===== Selected passage =====

Tyre companies may not be able to fully pass on the surge in raw material costs
Margins for the larger tyre makers, Apollo Tyres and MRF are expected to fall by 330-469 basis points in the March quarter on a sequential basis
The tyre sector is expected to be among the most impacted within the auto component space due to the surge in raw material costs in the March quarter. The impact is due to the rise in crude price derivatives and natural rubber costs which account for 55 per cent and 33 per cent of the raw material basket of tyre makers.
While tyre companies could see sharp sequential moderation in margins in the March quarter, profitability of battery makers should hold up as the price of lead has been fairly steady, according to IIFL Research. This is visible from the March quarter results of companies which have declared their results so far.
While Exide has reported a 159 drop in gross margins on a sequential basis, CEAT’s fall was a steeper 365 basis points. Operating profit margins too fell 352 basis points for the tyre maker as compared to a 35 basis points decline for Exide due to lower staff costs as well as other expenses.
Margins for the larger tyre makers, Apollo Tyres and MRF are expected to fall by 330-469 basis points in the March quarter on a sequential basis. Margin pressures will remain given the rise in prices of crude oil derivatives as well as natural rubber.
Mayur Milak and Nishant Chowhan of BOBCAPS Research say that natural rubber prices have soared 75 per cent from the lows after the pandemic hit demand. They believe that with rising global demand and limited supplies, prices could test 2010-11 highs of $5 per kg over the next five years. Rubber prices are trading at Rs 168-Rs 170 per kg or $2.3 per kg.
Analysts further say that amid rising competition, companies have limited pricing power to pass on the costs fully. Though 30 per cent of revenue comes from auto makers and has cost inflation pass-on clause, inability to pass on costs fully in the replacement space impacts operating profit margin in times of sharp surge in raw material prices, according to Ambit Capital.
In response to the rise in raw material costs, CEAT’s chief financial officer indicated that the first preference would be to increase the prices of tyres.
The company would also work simultaneously to cut discretionary costs. The extent of the price hikes and cost cuts would dictate the margin trends going ahead.
The stocks of tyre companies are down 15-20 per cent from their highs earlier this year and given the margin worries there could be downward pressure going ahead.

===== Material supplied =====

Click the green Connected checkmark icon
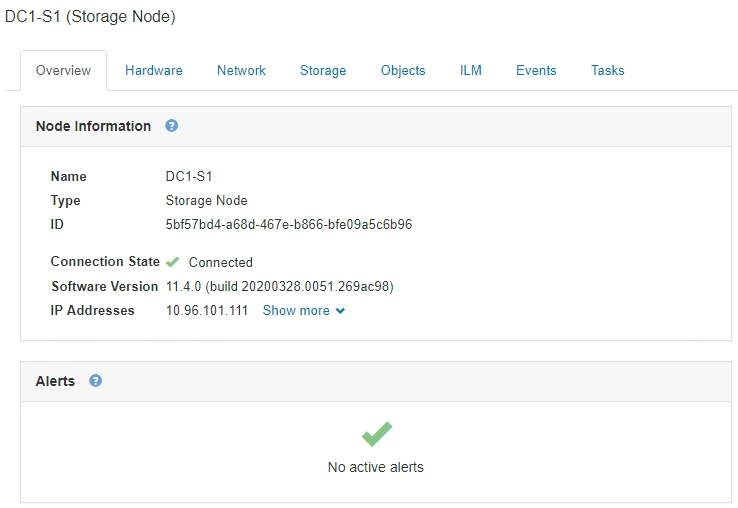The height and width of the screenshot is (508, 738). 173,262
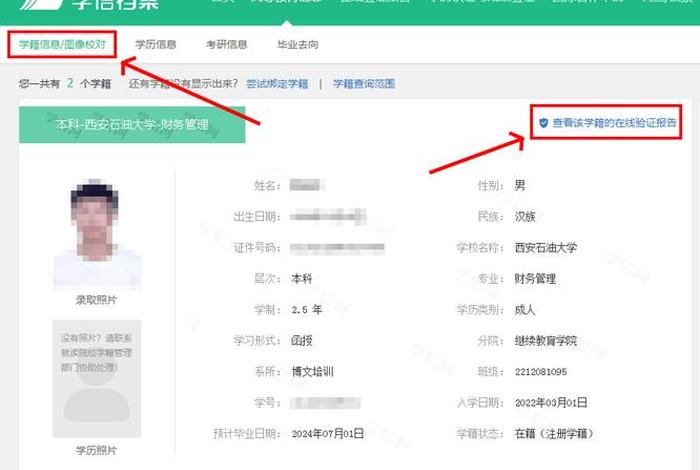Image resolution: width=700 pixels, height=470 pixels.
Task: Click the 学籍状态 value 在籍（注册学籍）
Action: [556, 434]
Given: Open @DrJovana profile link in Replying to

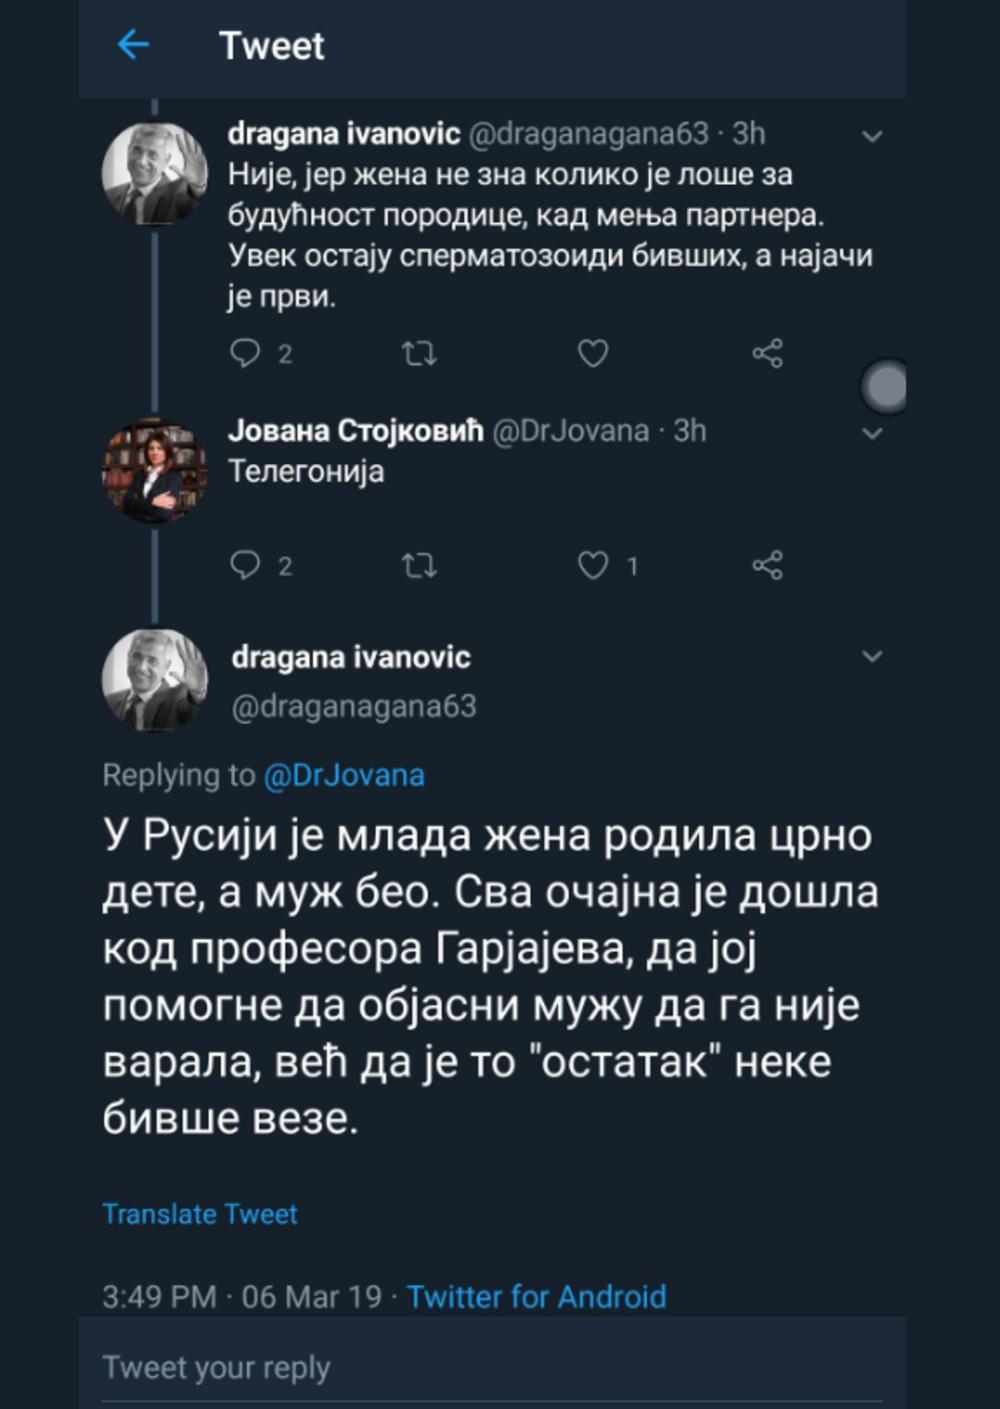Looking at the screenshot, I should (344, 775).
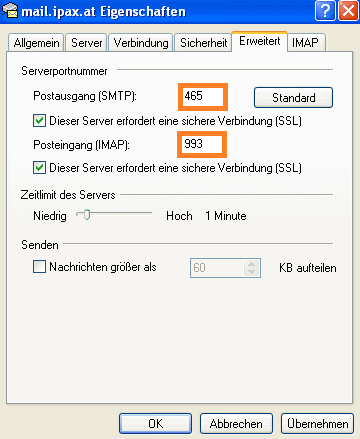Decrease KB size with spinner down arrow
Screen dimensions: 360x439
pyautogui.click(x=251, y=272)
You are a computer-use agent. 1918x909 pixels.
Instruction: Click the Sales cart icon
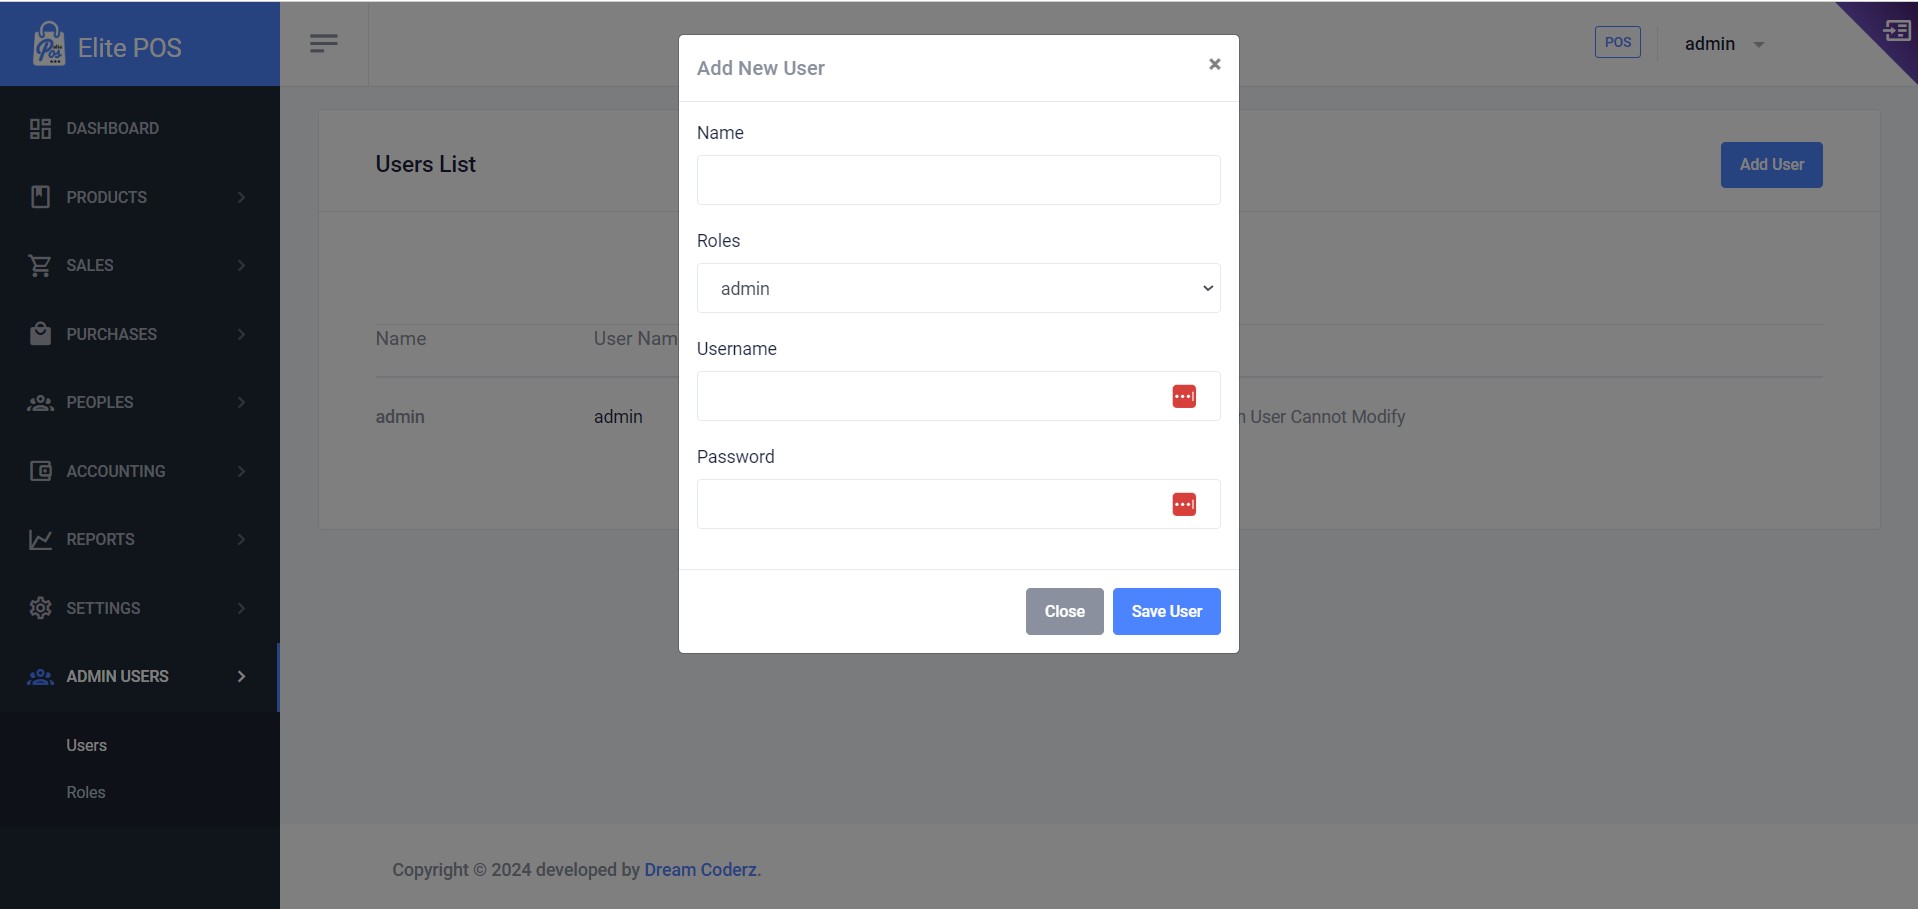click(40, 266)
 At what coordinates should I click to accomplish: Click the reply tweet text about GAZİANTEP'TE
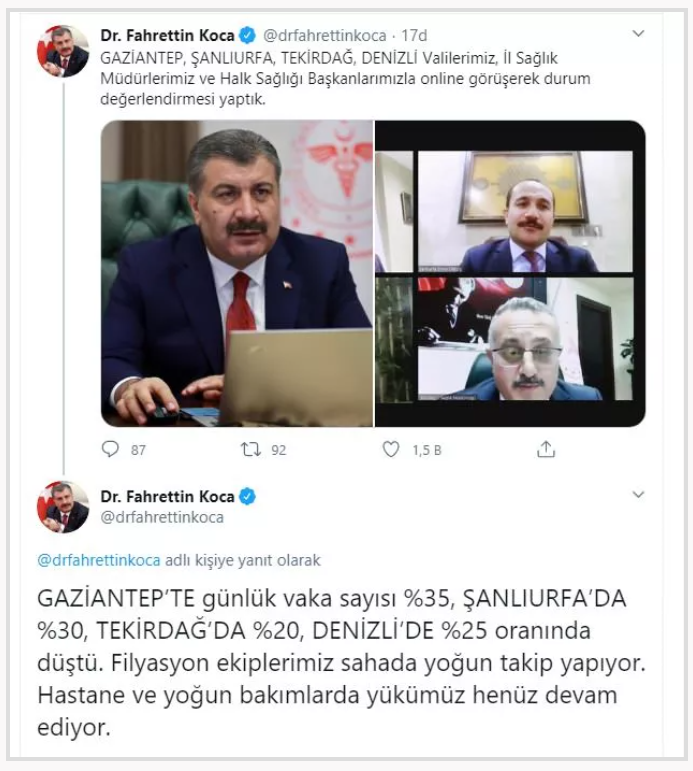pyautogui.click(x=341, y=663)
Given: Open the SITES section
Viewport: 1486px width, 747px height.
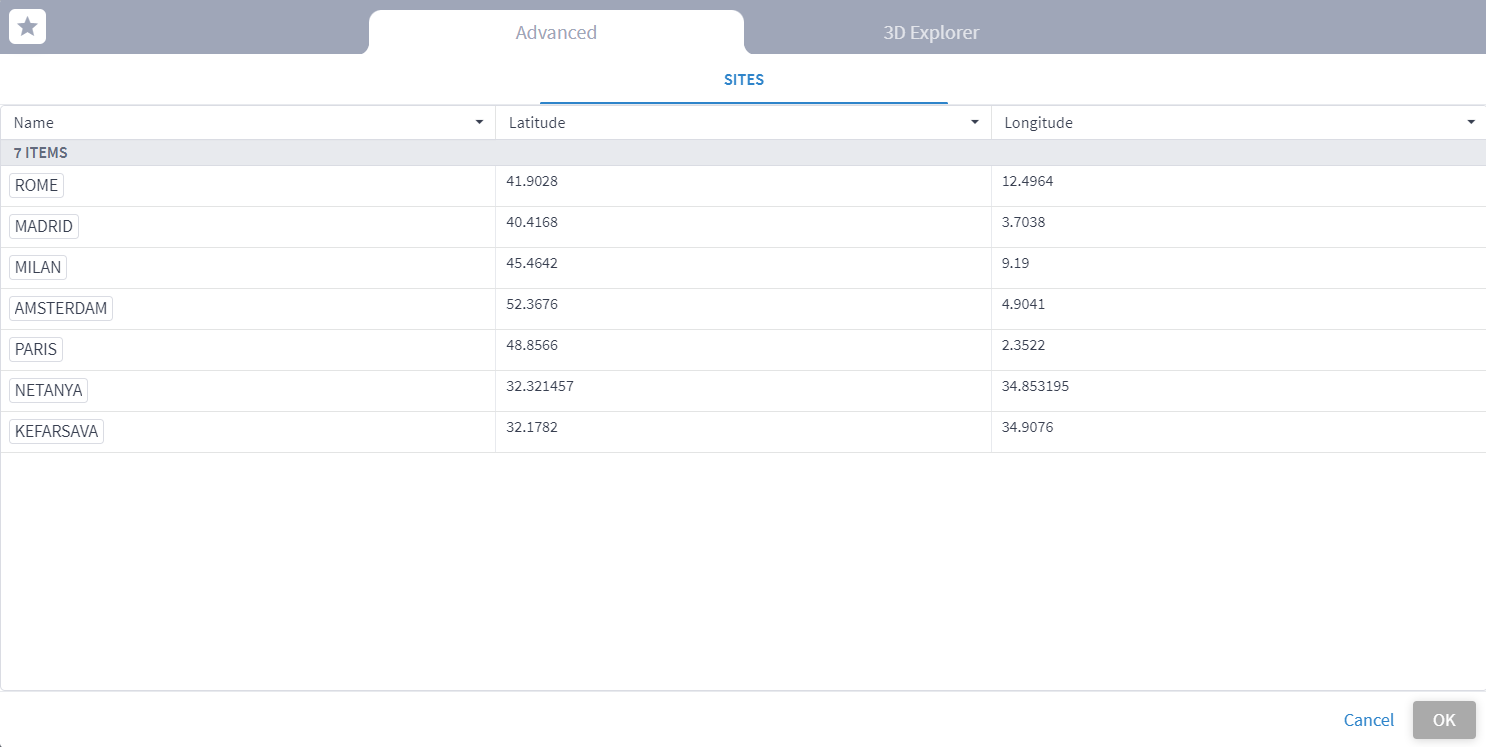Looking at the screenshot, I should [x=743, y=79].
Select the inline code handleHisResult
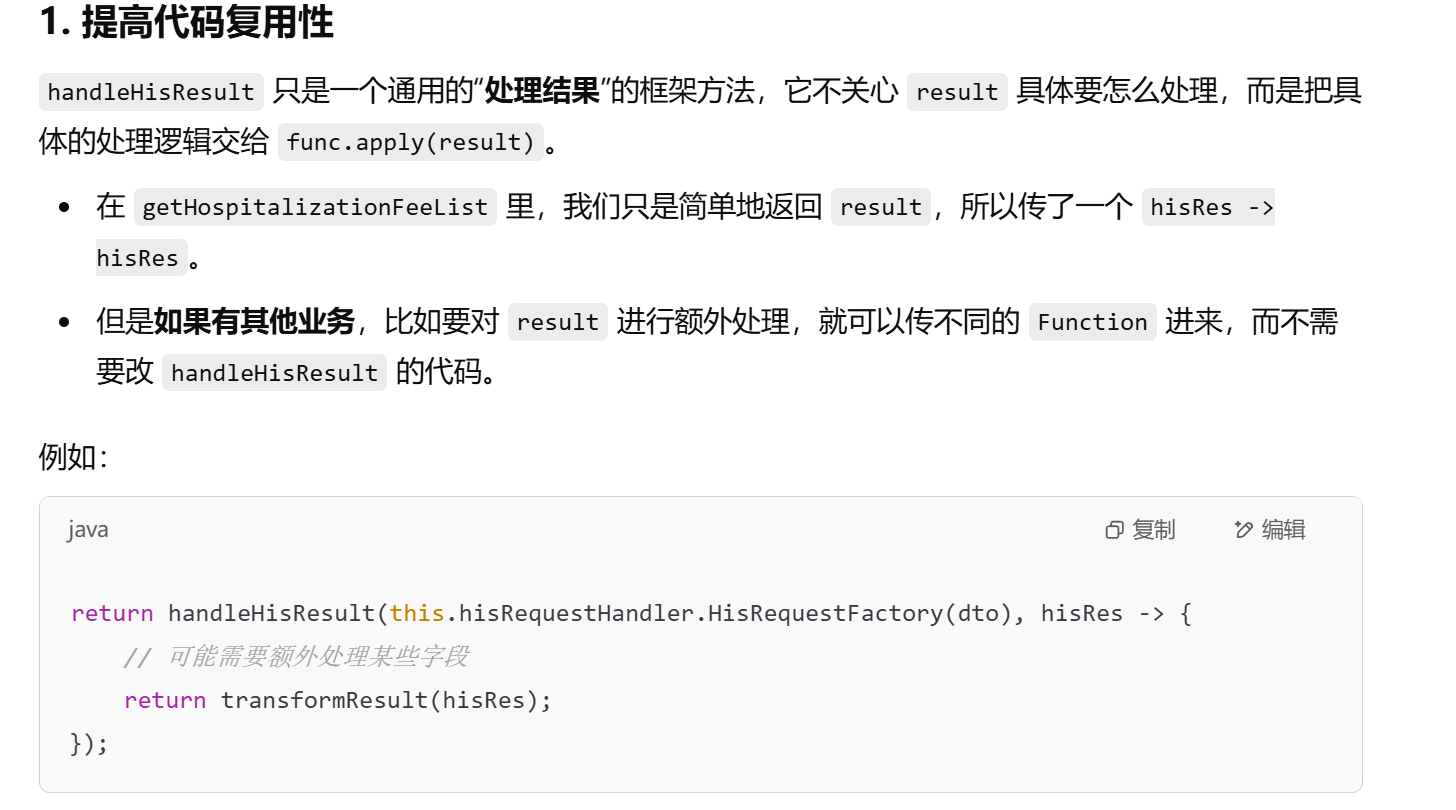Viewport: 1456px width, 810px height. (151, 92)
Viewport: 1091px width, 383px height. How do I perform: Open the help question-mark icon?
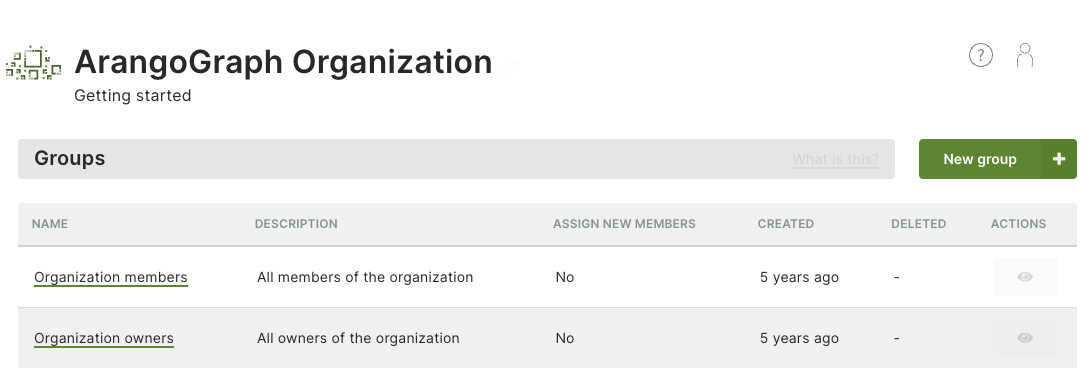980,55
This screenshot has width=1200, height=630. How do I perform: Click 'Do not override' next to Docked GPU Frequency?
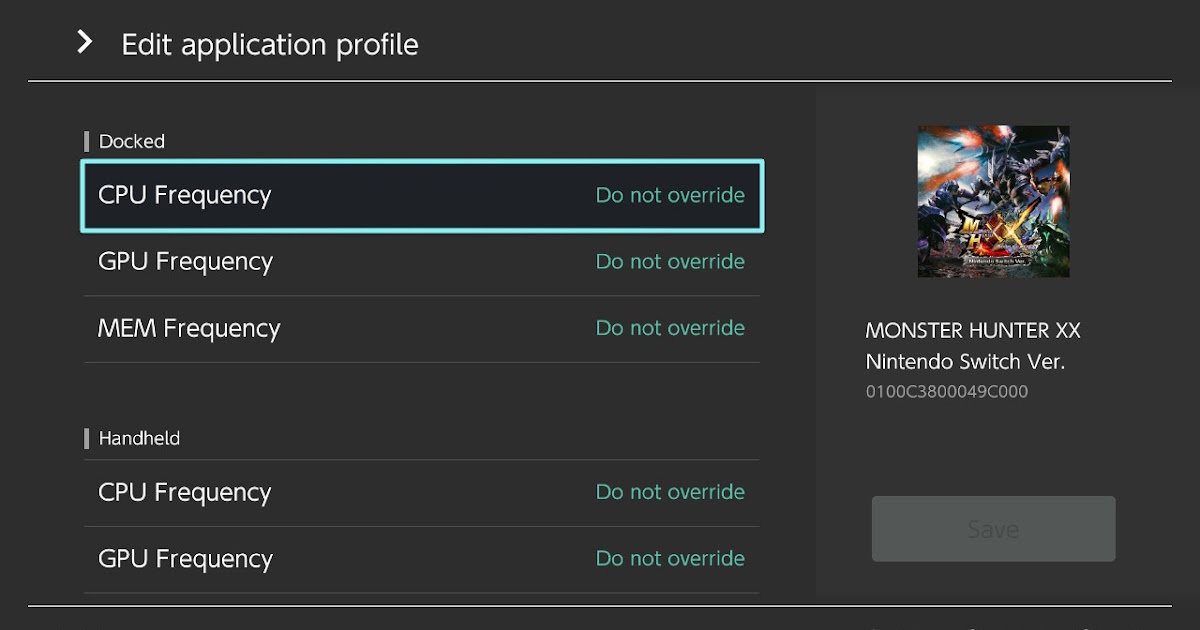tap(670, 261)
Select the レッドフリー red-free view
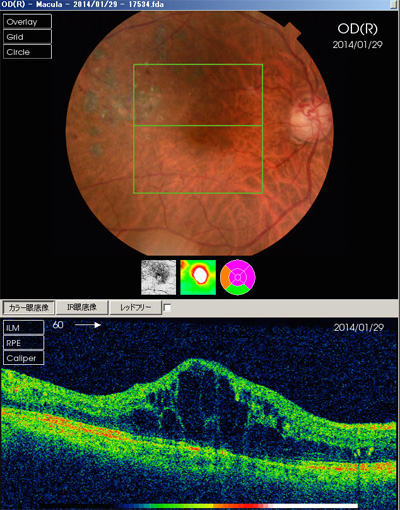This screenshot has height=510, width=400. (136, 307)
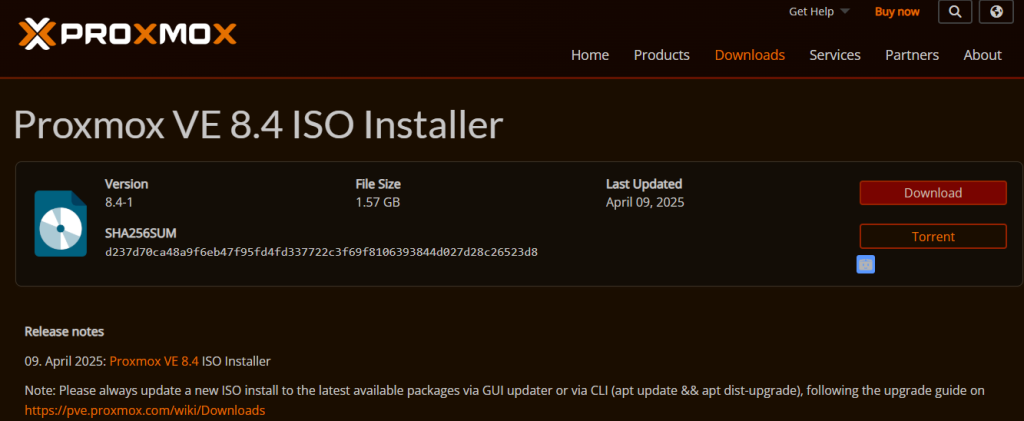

=====

*Tasks to carry out*:
1. Transcribe the article on rising raw material costs from "In response to" up to and including "prices of tyres.".
2. According to the article on rising raw material costs, what share of tyre makers' raw material basket do natural rubber costs account for?

*Task-by-task answers*:
1.
In response to the rise in raw material costs, CEAT’s chief financial officer indicated that the first preference would be to increase the prices of tyres.

2. Natural rubber costs account for 33 percent of tyre makers' raw material basket.